Background
Rectal adenocarcinoma (READ) is one of the deadliest malignancies, and the molecular mechanisms underlying the initiation and development of READ remain largely unknown. In this study, we aimed to find key long noncoding RNAs (lncRNAs) and mRNAs in READ by RNA sequencing.
Conclusion
A total of four DEmRNAs (MSH6, BCL2, TNFRSF17, and CCNB2) and three DElncRNAs (LOC105374879, CASC15, and B3GALT5-AS1) may be involved in the pathogenesis of READ; this data may contribute to understanding the mechanisms of READ and the development of therapeutic strategies for READ.
Methods
RNA sequencing was performed to identify differentially expressed mRNAs (DEmRNAs) and lncRNAs (DElncRNAs) between READ and normal tissue.

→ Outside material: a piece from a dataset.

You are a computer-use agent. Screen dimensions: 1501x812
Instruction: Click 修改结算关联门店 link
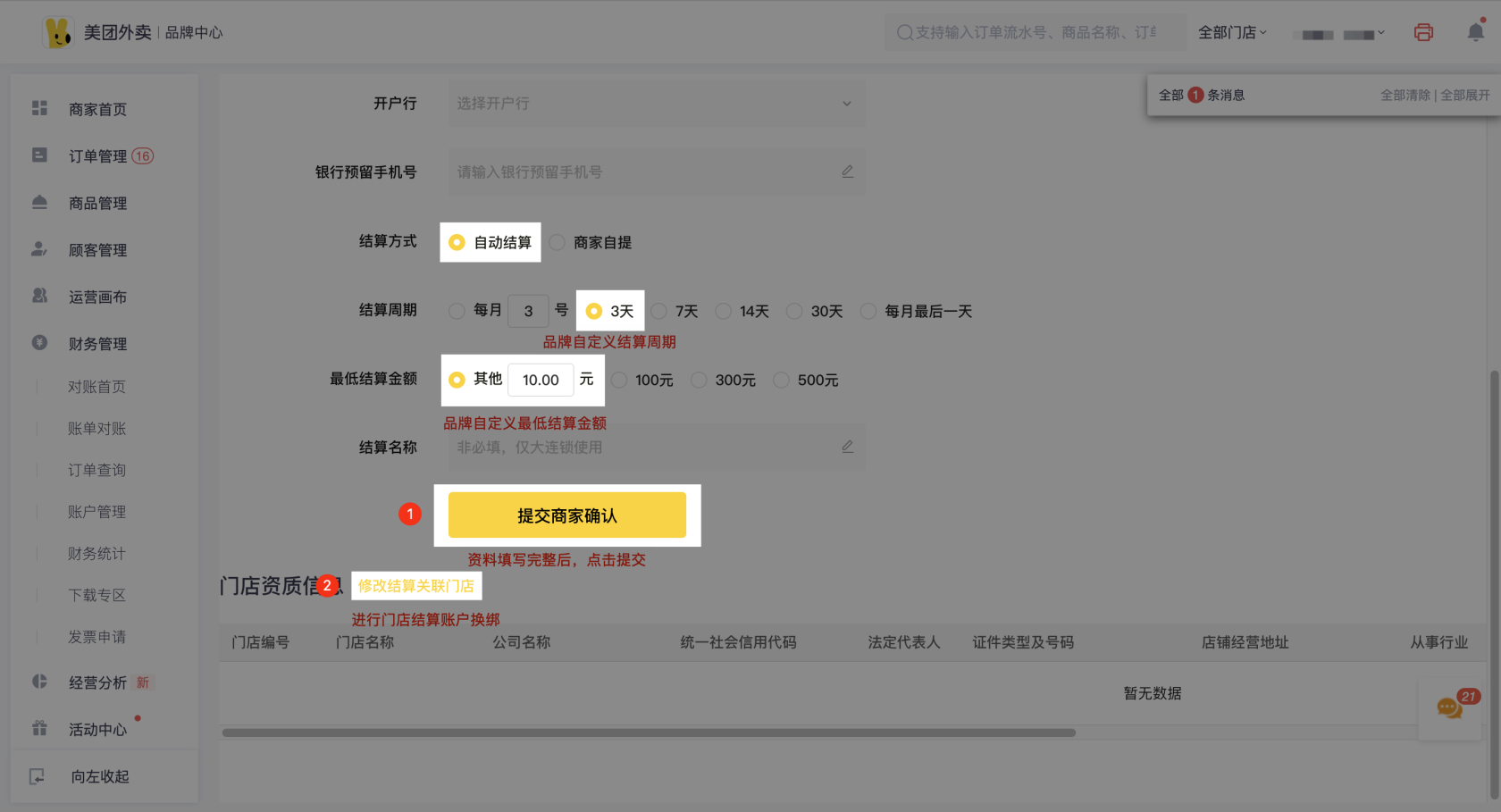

READ-specific protein-protein interaction (PPI), DElncRNA-DEmRNA coexpression, and DElncRNA-nearby DEmRNA interaction networks were constructed. DEmRNAs and DEmRNAs coexpressed with DElncRNAs were functionally annotated.
Results
A total of 2113 DEmRNAs and 150 DElncRNAs between READ and normal tissue were identified. The PPI network identified several hub proteins, including CDK1, AURKB, CDC6, FOXQ1, NUF2, and TOP2A. The DElncRNA-DEmRNA coexpression and DElncRNA-nearby DEmRNA interaction networks identified some hub lncRNAs, including CCAT1, LOC105374879, GAS5, and B3GALT5-AS1. The colorectal cancer pathway, the intestinal immune network for IgA production and the p53 signaling pathway were three pathways significantly enriched in DEmRNAs and DEmRNAs coexpressed with DElncRNAs. MSH6 coexpressed with two DElncRNAs (LOC105374879 and CASC15) and BCL2 coexpressed with B3GALT5-AS1 were significantly enriched in the colorectal cancer signaling pathway. TNFRSF17 coexpressed with B3GALT5-AS1 was enriched in the intestinal immune network for IgA production. CCNB2 coexpressed with LOC105374879 was enriched in the p53 signaling pathway.